IoT will power the ubiquity of sensors

One of the most discussed topics in engineering these days is the Internet of Things – IoT.
The materialisation of the IoT will run parallel to the development of new sensor technologies and applications – this was the fundamental hypothesis for the Trillion Sensor Summit that took place these days in Munich. Beyond technology, the roll-out of ubiquitous sensor applications will destroy industries – and create new ones.
Sensor applications of all conceivable types will drive the expansion of the IoT. The application fields range from production machines to healthcare and from cars to smart homes. The Trillion Sensor Summit offered a snapshot of an exploding universe. Janusz Bryzek, originator and chairman of the Trillion Sensor Summit initiative and co-chair of the Munich meeting, gave an impression of the economic potential of the mobile sensor market today and in the future. Between 2007 and 2014, this market has grown from $2 billion to $13 billion annually. At the same time, the complexity of these sensors exploded from 1000 to 1 million transistors per sensor. And this expansion wont stop by no means in the overseeable future, Bryzek said.
While the number of sensors in operation around the globe today is in the range of some ten billions, this number will make another breath-taking hike. Within the next 15 years, the world will see it rise to a number somewhere in the double-digit trillion range, Bryzek predicted.
Enablers for this giant market are breakthroughs in the fields of biotechnology, medicine, nanomaterials, networking, computational systems and robotics. A particular important role will play the availability of 3D printing systems at a large scale, Bryzek said. MEMS and MEMS-based systems will play a major role in sensor development, he added.

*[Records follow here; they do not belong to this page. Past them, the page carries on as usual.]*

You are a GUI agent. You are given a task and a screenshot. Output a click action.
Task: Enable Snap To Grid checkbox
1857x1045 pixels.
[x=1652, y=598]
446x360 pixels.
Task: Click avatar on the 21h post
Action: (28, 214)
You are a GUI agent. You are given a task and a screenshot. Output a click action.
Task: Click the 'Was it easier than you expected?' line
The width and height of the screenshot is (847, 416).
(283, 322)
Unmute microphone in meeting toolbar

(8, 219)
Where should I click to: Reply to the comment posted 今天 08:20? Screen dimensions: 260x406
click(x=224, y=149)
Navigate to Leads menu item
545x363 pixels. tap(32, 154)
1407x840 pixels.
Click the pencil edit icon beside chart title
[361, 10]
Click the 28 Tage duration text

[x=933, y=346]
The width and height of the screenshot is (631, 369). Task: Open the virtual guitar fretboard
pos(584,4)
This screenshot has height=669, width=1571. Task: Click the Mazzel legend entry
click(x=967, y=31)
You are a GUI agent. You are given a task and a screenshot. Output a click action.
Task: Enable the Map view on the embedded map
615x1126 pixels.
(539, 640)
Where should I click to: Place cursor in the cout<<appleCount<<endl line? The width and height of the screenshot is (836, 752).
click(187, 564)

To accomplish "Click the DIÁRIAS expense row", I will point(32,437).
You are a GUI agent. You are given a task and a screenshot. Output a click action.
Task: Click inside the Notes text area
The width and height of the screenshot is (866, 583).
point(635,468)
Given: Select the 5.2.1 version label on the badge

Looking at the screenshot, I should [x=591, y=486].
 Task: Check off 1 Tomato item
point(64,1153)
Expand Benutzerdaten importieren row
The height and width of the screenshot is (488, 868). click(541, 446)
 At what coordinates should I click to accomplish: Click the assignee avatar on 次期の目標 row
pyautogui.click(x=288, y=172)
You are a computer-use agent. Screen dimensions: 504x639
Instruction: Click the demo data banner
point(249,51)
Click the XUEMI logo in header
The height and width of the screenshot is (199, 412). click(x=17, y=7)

As challenges in the trillion sensor summit roadmap are regarded slow cycle times for commercialisation and standardisation. At the technology level, the algorithms enabling the derivation of useful information yet have to be developed in a way that suits large numbers of distributed sensors. And if many sensors throw their data to some kond of collection point, bandwidth issues are almost certain to arise. Last but not least, user adoption is vital to the propagation of the IoT.